Saturday, January 06, 2007

Hunt and Kill

Neil Mackay, writing in Scotland's Sunday Herald newspaper, has published a very long and thorough account of recent developments in Russia's international intelligence operations. In particular, he focuses on the law passed by the State Duma on July 9 2006, which was unanimously approved and which allows Russia's Federal Security Service (FSB) to hunt down and kill enemies of the state anywhere on the face of the earth.

One British intelligence source said: "This marked a blatant return to the bad old days of the cold war when the KGB thought it could act with impunity anywhere it pleased."

These so-called "Hunter-Killer" powers also curtailed the right of the Russian media - already cowed and under the control of the Kremlin - to report on these operations. However, the enactment of these new laws only put on a legal footing powers which Russian intelligence had been using extra-judicially for years.

In Chechnya, the assassination of enemies of Russia is now so common that it scarcely bears comment, and in 2004 two Russian agents were arrested and sentenced to death in Qatar for the killing of exiled Chechen separatist leader Zelimkhan Yandarbiyev. The Russian team hunted him down and planted a bomb in his car. The Qatari court ruled that the killing was sanctioned by "the Russian leadership". The men were not executed but sent back to Russia following promises from the Kremlin that they would be imprisoned. Rumour has it that they were decorated for the assassination operation.

Akhmed Zakayev, a friend of Alexander Litvinenko and a former field commander in the first Chechen war who later became the deputy prime minister of Chechnya, says the killing of Litvinenko proved to the British people that Putin was "destroying democratic freedoms in Russia and beyond".

Mackay also draws attention to a disturbing aspect of the Zakayev extradition case that has not been widely covered in international media:
One UK source closely linked to British intelligence told how he had a conversation with a Russian intelligence officer in 2004, in which the Russian spy spoke of the killing of a British citizen carried out by Russian agents. In January 2004, Lieutenant-Colonel Robert Workman was found shot dead on his doorstep in the Hertfordshire hamlet of Furneux Pelham. The killing seemed completely motiveless.

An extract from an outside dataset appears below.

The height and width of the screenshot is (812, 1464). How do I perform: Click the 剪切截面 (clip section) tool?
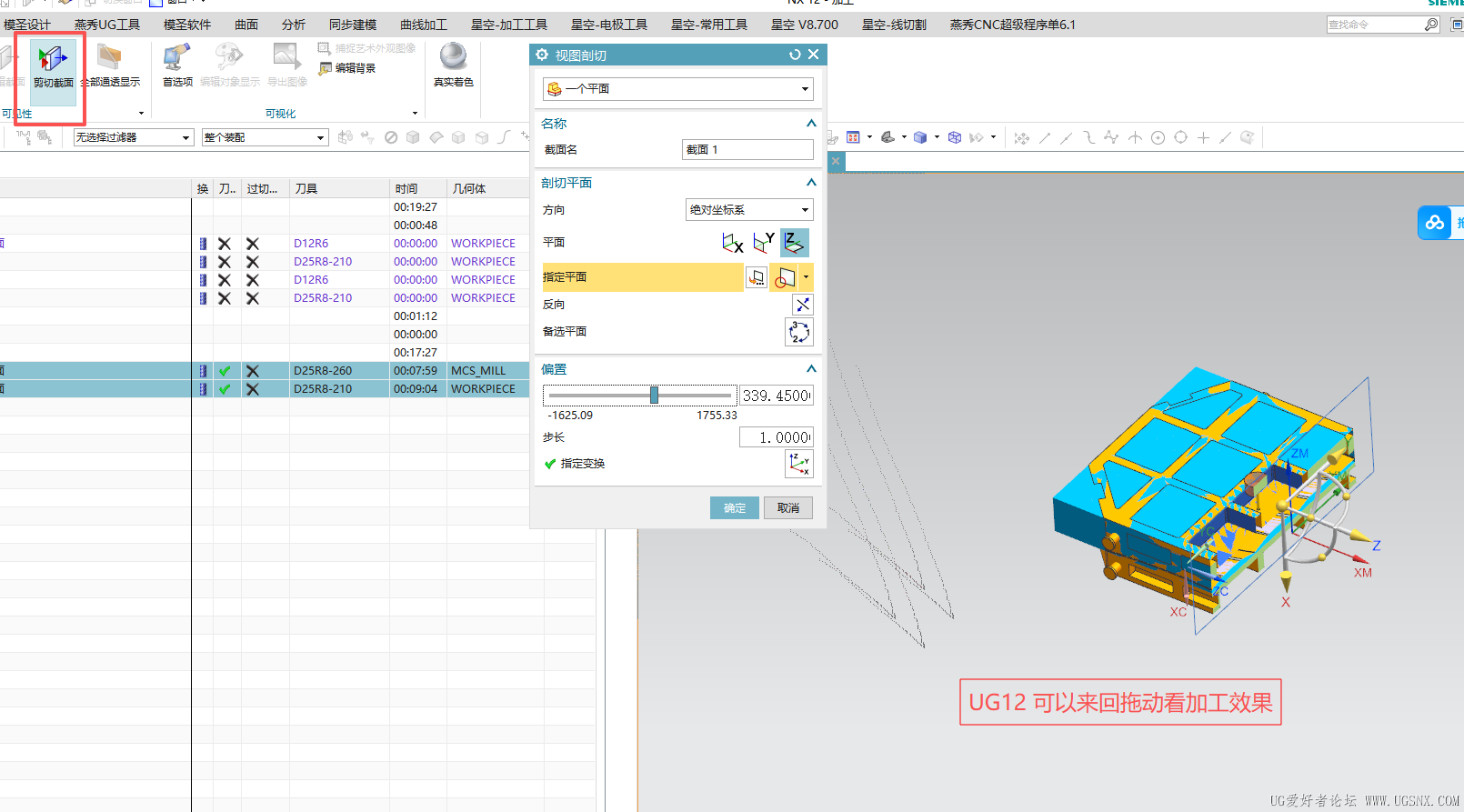point(53,66)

However, the Russian intelligence source told his British contact that Robert Workman was killed in a case of mistaken identity. The real target had been a judge called Timothy Workman who lived not far from the scene of the murder.

In late 2003, Judge Workman infuriated the Kremlin when he rejected Russia's extradition request for Akhmed Zakayev, the Chechen leader in London. Workman said that Zakayev faced a "substantial risk" of being tortured if he was returned to Moscow to stand trial. The Kremlin accused Workman of playing "cold war politics".

Also in 2003, Judge Workman called a halt to Russia's attempt to have Boris Berezovsky extradited from Britain. The billionaire oligarch had fallen out with Putin and has bitterly criticised the ruling regime. Berezovsky was also a close friend of Alexander Litvinenko.